- _What is being asked_
Quote the lines below from the one containing "Task: Click the red window close dot" to the final line, both ends included; exclude the pictures.

- _Entries shown_
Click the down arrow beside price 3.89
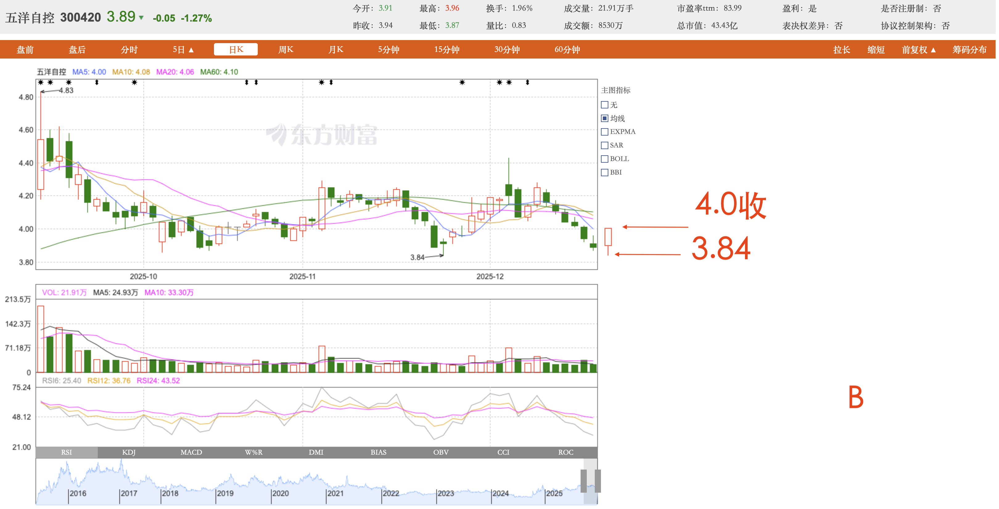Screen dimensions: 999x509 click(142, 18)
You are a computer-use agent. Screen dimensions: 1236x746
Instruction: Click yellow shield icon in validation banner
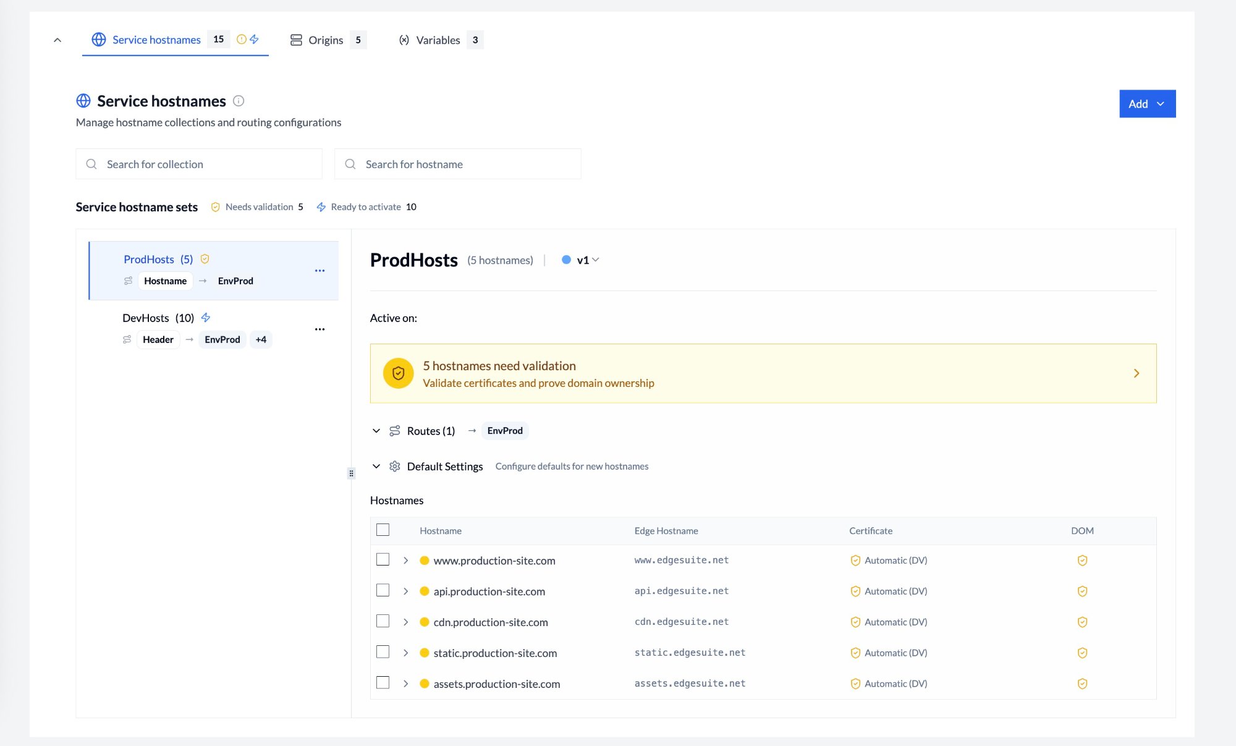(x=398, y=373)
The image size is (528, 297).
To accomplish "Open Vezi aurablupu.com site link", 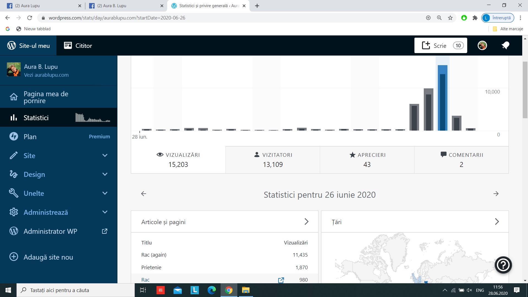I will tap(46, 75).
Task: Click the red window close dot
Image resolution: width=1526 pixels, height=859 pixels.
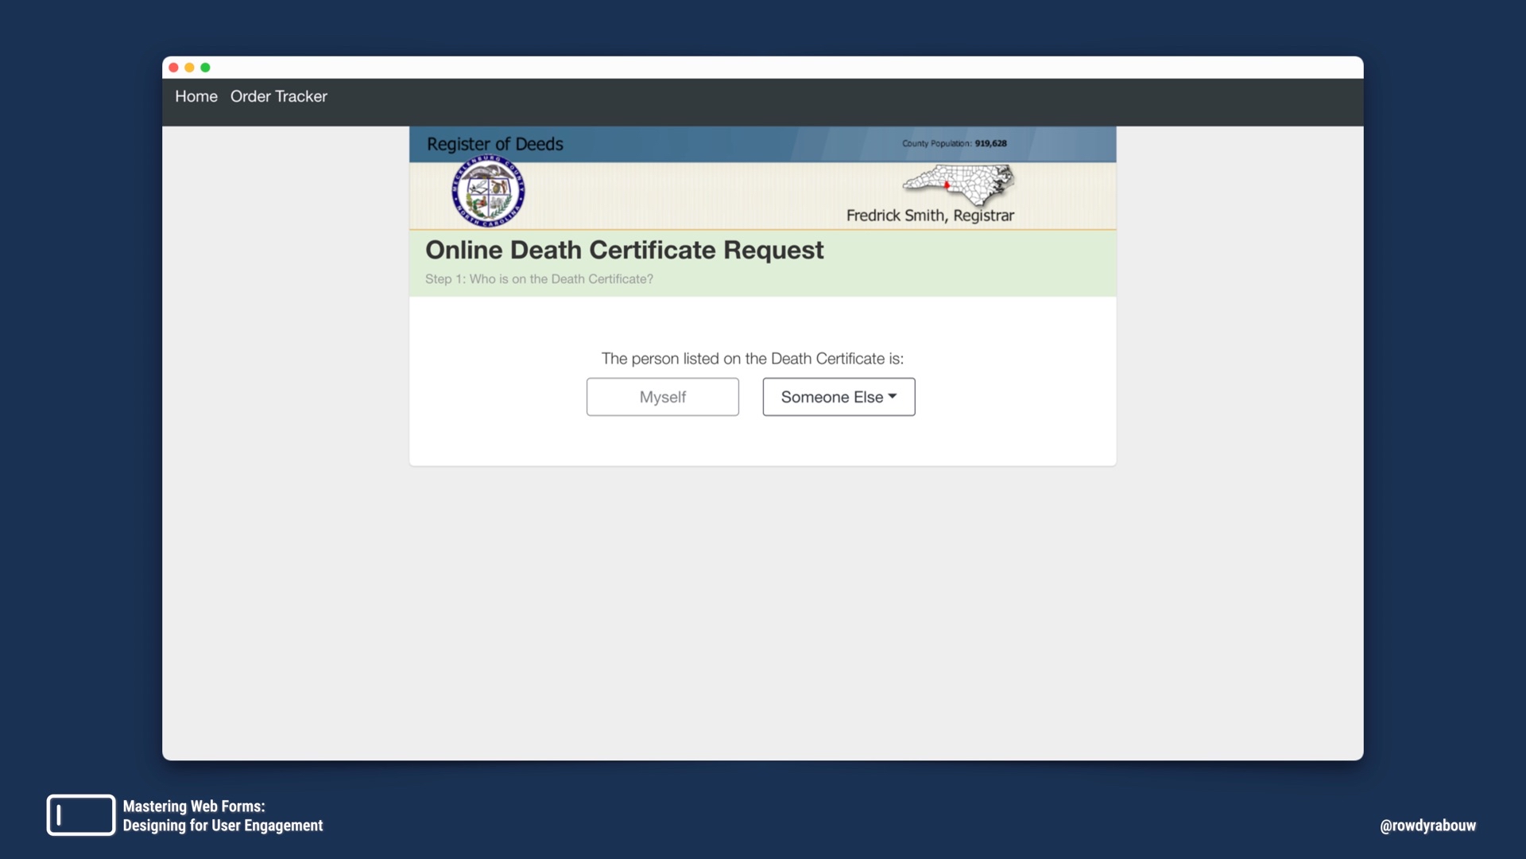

- _Result below_
Task: Click the red window close dot
Image resolution: width=1526 pixels, height=859 pixels.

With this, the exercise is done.